[Start of Attachment]
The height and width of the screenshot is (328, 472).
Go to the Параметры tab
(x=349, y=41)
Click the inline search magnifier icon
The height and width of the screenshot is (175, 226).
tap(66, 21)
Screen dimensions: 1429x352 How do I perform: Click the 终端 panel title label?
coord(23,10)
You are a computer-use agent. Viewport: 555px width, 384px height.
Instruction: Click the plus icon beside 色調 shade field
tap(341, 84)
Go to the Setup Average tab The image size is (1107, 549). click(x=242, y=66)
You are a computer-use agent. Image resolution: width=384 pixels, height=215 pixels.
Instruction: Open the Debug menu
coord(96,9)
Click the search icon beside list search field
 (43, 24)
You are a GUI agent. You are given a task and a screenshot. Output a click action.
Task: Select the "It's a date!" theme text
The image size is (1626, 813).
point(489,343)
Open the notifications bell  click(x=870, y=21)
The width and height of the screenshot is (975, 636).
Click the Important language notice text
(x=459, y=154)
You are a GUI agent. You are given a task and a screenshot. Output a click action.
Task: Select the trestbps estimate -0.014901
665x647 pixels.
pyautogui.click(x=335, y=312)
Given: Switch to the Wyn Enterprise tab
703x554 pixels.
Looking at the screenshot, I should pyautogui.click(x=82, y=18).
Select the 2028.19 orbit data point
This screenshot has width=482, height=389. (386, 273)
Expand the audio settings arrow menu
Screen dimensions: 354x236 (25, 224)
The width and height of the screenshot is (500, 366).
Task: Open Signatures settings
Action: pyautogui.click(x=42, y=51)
[End of Attachment]
Exercise:
Using the entries above, repeat only the lines from the one containing "You are a computer-use agent. Viewport: 555px" through the one containing "You are a computer-use agent. Image", end lines included.

Written solution:
You are a computer-use agent. Viewport: 555px width, 384px height.
Instruction: Click the plus icon beside 色調 shade field
tap(341, 84)
Go to the Setup Average tab The image size is (1107, 549). click(x=242, y=66)
You are a computer-use agent. Image resolution: width=384 pixels, height=215 pixels.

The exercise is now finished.